Pinhasov has filled her film with intimate shots of expressive faces: Marisa’s, filled with apprehension at the thought of meeting the teenage children she hasn’t seen since they were toddlers; her daughter, streaming with tears impatiently brushed away as she explains she has never known the love of a mother; her son’s as he spins an alternate parental fantasy around his absentee father; Marisa’s mother’s wrinkled visage as she tells of the 11 grandchildren she has raised for ungrateful offspring scattered all over the globe, or her rage as she threatens to kill Marisa’s boyfriend, whom she is convinced has taken enormous sums of money from Marisa.
But perhaps the silent scenes communicate most eloquently, like the “Stella Dallas” moment when Marisa watches parents kiss their progeny goodbye at school, realizing what she has missed. In the film’s extraordinary final sequence, Marisa shares some quiet magic at the circus with her small niece and nephew, having been rejected by her own son and daughter.

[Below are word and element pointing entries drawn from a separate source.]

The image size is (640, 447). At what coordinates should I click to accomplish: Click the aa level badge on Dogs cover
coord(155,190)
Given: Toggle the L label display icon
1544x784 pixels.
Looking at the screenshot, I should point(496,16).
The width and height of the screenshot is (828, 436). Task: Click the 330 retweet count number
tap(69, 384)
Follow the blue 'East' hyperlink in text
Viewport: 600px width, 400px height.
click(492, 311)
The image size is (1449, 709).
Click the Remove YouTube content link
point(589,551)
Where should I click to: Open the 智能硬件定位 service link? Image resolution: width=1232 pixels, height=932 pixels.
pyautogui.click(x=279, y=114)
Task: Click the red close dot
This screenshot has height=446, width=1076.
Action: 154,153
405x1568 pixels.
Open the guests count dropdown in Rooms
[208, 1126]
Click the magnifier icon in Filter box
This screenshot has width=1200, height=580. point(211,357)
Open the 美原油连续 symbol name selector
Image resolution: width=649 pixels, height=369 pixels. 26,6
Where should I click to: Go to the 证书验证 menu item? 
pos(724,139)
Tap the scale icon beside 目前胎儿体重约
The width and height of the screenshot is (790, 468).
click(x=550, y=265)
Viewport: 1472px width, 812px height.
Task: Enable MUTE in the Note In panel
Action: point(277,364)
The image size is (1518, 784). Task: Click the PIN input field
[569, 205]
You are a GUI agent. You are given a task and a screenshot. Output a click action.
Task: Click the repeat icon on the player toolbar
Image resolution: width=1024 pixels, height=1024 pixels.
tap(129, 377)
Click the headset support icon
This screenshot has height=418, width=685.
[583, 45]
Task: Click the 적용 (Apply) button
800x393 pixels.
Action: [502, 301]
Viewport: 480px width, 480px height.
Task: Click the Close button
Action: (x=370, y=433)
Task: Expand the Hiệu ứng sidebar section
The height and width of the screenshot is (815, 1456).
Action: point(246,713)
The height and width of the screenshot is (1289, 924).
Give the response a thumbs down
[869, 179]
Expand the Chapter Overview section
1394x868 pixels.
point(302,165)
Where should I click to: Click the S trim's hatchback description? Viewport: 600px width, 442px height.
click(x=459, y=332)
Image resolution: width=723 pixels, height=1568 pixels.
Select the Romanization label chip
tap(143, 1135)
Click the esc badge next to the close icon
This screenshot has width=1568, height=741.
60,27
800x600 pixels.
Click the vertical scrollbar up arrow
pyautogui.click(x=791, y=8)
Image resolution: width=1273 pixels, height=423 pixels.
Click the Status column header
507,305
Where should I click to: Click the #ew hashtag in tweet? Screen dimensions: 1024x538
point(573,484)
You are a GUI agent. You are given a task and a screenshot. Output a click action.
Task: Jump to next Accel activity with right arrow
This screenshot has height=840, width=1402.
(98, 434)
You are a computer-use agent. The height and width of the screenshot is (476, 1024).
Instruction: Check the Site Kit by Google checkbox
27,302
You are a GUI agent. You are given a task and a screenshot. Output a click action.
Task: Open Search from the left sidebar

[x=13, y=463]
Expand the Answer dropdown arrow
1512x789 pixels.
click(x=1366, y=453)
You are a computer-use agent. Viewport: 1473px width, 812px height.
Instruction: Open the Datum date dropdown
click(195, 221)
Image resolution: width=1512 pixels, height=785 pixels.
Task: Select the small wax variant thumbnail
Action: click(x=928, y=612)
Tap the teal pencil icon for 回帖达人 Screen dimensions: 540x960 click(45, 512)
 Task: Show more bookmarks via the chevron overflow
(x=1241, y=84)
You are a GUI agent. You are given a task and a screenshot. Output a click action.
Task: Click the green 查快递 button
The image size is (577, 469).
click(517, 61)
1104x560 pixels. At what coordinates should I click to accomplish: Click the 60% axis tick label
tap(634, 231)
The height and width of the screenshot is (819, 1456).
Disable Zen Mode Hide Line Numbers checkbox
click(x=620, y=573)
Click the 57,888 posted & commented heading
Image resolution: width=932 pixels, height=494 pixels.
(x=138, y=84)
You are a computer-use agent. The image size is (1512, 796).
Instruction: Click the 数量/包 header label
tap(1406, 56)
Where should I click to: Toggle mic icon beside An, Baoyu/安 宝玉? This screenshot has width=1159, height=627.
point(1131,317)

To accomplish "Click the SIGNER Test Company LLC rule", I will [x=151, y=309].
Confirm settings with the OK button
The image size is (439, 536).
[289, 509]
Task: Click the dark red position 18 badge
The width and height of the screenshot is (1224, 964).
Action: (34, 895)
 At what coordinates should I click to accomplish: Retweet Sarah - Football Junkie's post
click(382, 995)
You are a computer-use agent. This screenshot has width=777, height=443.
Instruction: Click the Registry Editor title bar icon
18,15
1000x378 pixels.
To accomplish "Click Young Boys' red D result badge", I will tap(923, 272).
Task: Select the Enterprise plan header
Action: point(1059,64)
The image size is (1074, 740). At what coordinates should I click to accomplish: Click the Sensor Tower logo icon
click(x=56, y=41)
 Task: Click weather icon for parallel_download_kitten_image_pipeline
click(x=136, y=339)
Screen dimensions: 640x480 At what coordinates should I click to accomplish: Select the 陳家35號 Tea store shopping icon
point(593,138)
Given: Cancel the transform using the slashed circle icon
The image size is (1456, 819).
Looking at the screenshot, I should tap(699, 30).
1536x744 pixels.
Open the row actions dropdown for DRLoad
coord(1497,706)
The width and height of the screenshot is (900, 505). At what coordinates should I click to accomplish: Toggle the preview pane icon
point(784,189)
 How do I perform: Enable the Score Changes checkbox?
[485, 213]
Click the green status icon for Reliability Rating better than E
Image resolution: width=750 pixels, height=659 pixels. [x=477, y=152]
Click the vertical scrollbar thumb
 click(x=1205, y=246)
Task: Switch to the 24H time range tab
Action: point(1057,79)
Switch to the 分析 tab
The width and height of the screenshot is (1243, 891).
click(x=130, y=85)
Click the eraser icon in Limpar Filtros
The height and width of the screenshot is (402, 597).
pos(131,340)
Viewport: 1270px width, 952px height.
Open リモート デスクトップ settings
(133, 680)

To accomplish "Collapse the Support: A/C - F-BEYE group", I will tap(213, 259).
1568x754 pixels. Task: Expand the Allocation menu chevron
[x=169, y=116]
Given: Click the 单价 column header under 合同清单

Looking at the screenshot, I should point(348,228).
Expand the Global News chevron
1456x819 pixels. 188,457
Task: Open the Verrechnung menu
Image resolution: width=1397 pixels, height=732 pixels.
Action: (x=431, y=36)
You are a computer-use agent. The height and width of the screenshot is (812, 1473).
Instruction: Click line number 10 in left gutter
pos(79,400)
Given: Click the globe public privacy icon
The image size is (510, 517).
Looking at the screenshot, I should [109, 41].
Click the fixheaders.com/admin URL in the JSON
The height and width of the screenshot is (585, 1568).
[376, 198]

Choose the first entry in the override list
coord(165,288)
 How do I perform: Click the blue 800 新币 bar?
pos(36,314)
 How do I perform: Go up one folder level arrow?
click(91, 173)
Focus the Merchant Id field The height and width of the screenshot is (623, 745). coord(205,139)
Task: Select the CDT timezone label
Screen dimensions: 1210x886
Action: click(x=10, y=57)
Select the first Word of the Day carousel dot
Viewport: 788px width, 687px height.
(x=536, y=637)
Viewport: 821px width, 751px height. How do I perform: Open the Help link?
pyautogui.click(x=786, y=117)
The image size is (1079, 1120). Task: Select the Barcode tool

Though Marisa’s story is typical of a country whose residents must seek work beyond its borders, the vividness of its sense of place resonates dramatically. Marisa visits Jerusalem before leaving Israel, and ascends to the Cristo de la Concordia statue above Cochabamba once she gets home, these pilgrimages serving as a reassessment of her position in the landscape. Similarly, Marisa’s parents’ house acquires symbolic weight, repeatedly seen from different angles and different times of day in inexorable establishing shots.
Virtually everything in Bolivia reads exotically native or blandly foreign, be it a colorfully costumed boy playing a pan flute or the clocks recording time in different parts of the world at the ritzy hotel where the overwhelmed Marisa spends her first week back home.
Tech credits are impressive throughout.